A representative of the Russian Government in the European Court, Georgiy Matyushkin, said on Friday that Kononov’s case must be reconsidered. Matyushkin, who is also deputy Russian Justice Minister, said that the European Convention allows the continuation of the court procedure even after the death of the accused if his or her relatives insist on it. The Russian Public Chamber also said it would press for Kononov’s re-trial.
Kononov was arrested in Latvia in 1998 and charged with war crimes. According to prosecutors, a group of anti-Nazi guerillas headed by Kononov in 1944 killed nine Latvian civilians, including two women – one of them pregnant. Kononov admitted the killings took place but said he wanted to execute the collaborators who had earlier given away 12 of his comrades to the Nazis.
In 2000, Kononov was sentenced to 18 months in prison, but was released as he had already served this term in a pre-trial detention center. Upon release, Kononov took the Russian citizenship that was granted to him buy President Putin’s special order.
In 2004, Kononov filed an appeal to the European Court of Human Rights and the court in 2008 ruled that the Latvian authorities violated the Human Rghts Convention, and ordered the former partisan to be paid 30,000 euros in compensation. The Latvian government appealed to the court’s Grand Chamber and in 2010 it ruled in Latvia’s favor.
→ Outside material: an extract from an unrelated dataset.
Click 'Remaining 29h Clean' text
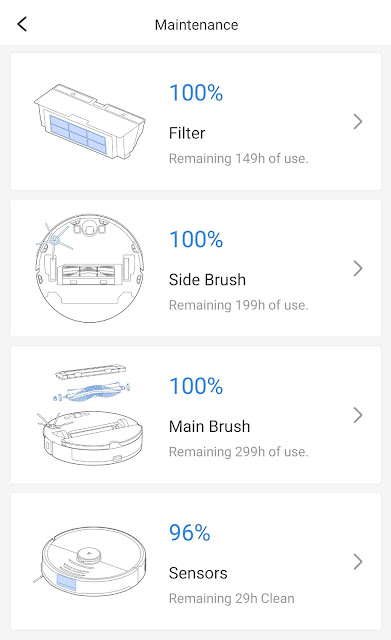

Kononov and his lawyers claimed that the final decision was taken by Europe’s human rights court under unprecedented pressure. They also called it an example of Western European countries showing their loyalty to the return of neo-Nazism and the rehabilitation of the SS legionnaires.
Russia, which acted as a third party in the process, protested and said that the decision in Kononov’s case was an attempt to review the results of the Nuremberg Trials. The court decision was also condemned by international human rights movements that concentrated on fighting neo-Nazism.